How to force/manually swap the VRAM into RAM?

I know that the latest version of PyTorch supports mixed use of VRAM and RAM (when VRAM is insufficient), but in some cases, I want to manually swap VRAM to RAM. Does PyTorch or CUDA provide such APIs?

Could you describe your use case in more detail?
If you want to just move tensors from the GPU to the host, you can use x = x.to("cpu"). PyTorch provides APIs for offloading and custom memory allocators via torch.cuda.MemPool in case you are looking for more advanced use cases.

Sometimes I try run different models in multiple different Jupyter notebooks, they are not popular CNN, ANN, etc.; they are some of my own attempts, which are sensitive to latency. PyTorch/CUDA automatically swaps VRAM to RAM, which is uncontrollable, and I don’t know when the swap will occur, leading to uncontrollable latency.

In details, my computer has 32GB RAM and 8GB VRAM, then I do the follows:

  1. Run the model 1 in notebook 1, which use about 7GB VRAM.
  2. Run model 2 in notebook 2, insufficient VRAM, swapping occurs during model 2 running, this will cause delay which is unacceptable for me. (I don’t want to kill the notebook 1 jupyter kernel for releasing VRAM, because I want to keep the environment for later use.)

What I want?

  1. Run the model 1 in notebook 1, which use about 7GB VRAM.
  2. Swap notebook 1 VRAM into RAM manually.
  3. Run model 2 in notebook 2. No swapping so no delay, this is very good.
  4. Swap notebook 2 VRAM into RAM manually.
  5. Swap notebook 1 RAM into VRAM, run model 1, no swapping no delay, very good.

No, it doesn’t. PyTorch will raise an OOM when you are trying to allocate too much memory on the GPU.
I’ve heard some Windows display drivers are automatically swapping GPU memory to the host, but this seems to be a Windows “feature”.

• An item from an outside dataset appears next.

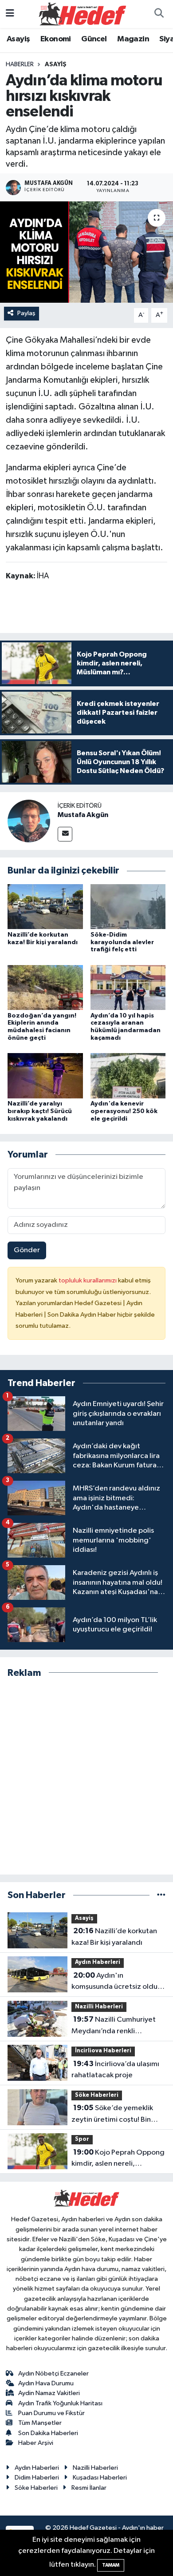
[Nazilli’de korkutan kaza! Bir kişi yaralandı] (45, 906)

Yes, I’m Windows 11. I’m sure it will swap into RAM if VRAM insufficient and will not raise OOM.

In that case you are most likely seeing the Windows driver “feature” I mentioned and PyTorch cannot stop it.
If you are on Linux, you will get an OOM unless you explicitly are using UVM, CPU-offloading etc.

EDIT: to be precise: I don’t know if and how this behavior can be disabled, but maybe a Windows expert might know.

1 Like

The first method is adjusting the VRAM allocation in your computer’s UEFI or BIOS. Enter your BIOS and look for an option in the menu named Advanced Features.